What I would have loved to have heard Romney say is, “Those of us in this room can afford to pay $50,000 for a lunch, which is the same amount of money the average American family earns in a year. We need to find ways to raise the incomes of those 47%. It may mean that those of us at the top make less, but, after all, these people work hard every day to make the companies we own successful.”

Which in turn made PostScript think of Kathleen Parker’s column on the video’s particularly Cyborgian Mitt and what he should have said. Per Parker, it is:

“I know that the 47 percent of Americans who don’t pay any federal income tax are not going to be moved by my message of lower taxes. Heck, they need jobs and income before they can enjoy the problem of a high tax rate. Since I can’t get their vote, I’m focusing on independents. But when I become president, my first priority will be to help all Americans get back to work so that everyone can contribute. I believe that most people would rather earn their own keep, care for their families and enjoy the rewards of self-sufficiency.”

Aha! These statements are what Romney should have said, had he been talking to adifferentpointofview and Kathleen Parker and PostScript. But in this case he was not. Clearly, what he said was a good thing to say to his investors.

amaikovich agrees that the video doesn’t show “real” Romney any more than any other video:

I actually think that Governor Romney has slightly more empathy for the poor than he showed in that video. I also think he would tell anyone anything they want to hear to win votes and campaign contributions.

sanfran6003 says that the wrong audience will of course wrongly interpret Romney’s statement:

Democratic partisans are deliberately misconstruing Romney’s remarks to donors back in May. He used an off the cuff statistic to make a point about ‘the dependent society’. It is a valid political point. His remarks were not referring to people hurt by the recession or to seniors or to veterans, or to people who work for a living and his critics know that. Try the Occupy Wall Street crowd and those to whom the world owes a living. They are not his voters so Romney gives his donors a peek at his inside strategy.
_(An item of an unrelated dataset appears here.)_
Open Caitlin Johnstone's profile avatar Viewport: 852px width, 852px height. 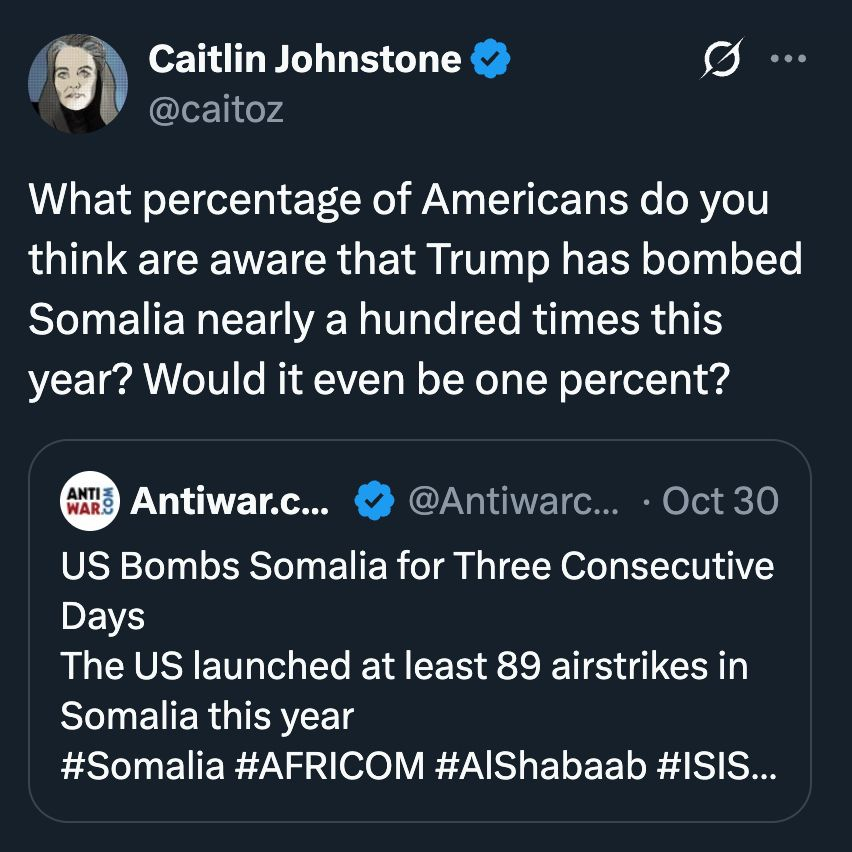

He will concede the “dependent society” to his opponent and concentrate on winning the middle. Outrageous? Hardly.

And i_go_pogo discovers a new wrinkle that complicates matters further:

So Mitt was saying that if I vote for Obama, I don’t need to worry about paying my taxes?

What’s important about i_go_pogo’s wrinkle is that for it to work, the individual who votes for Barack Obama does not have to pay taxes, but ONLY IF Romney is elected in November. It’s a tough choice.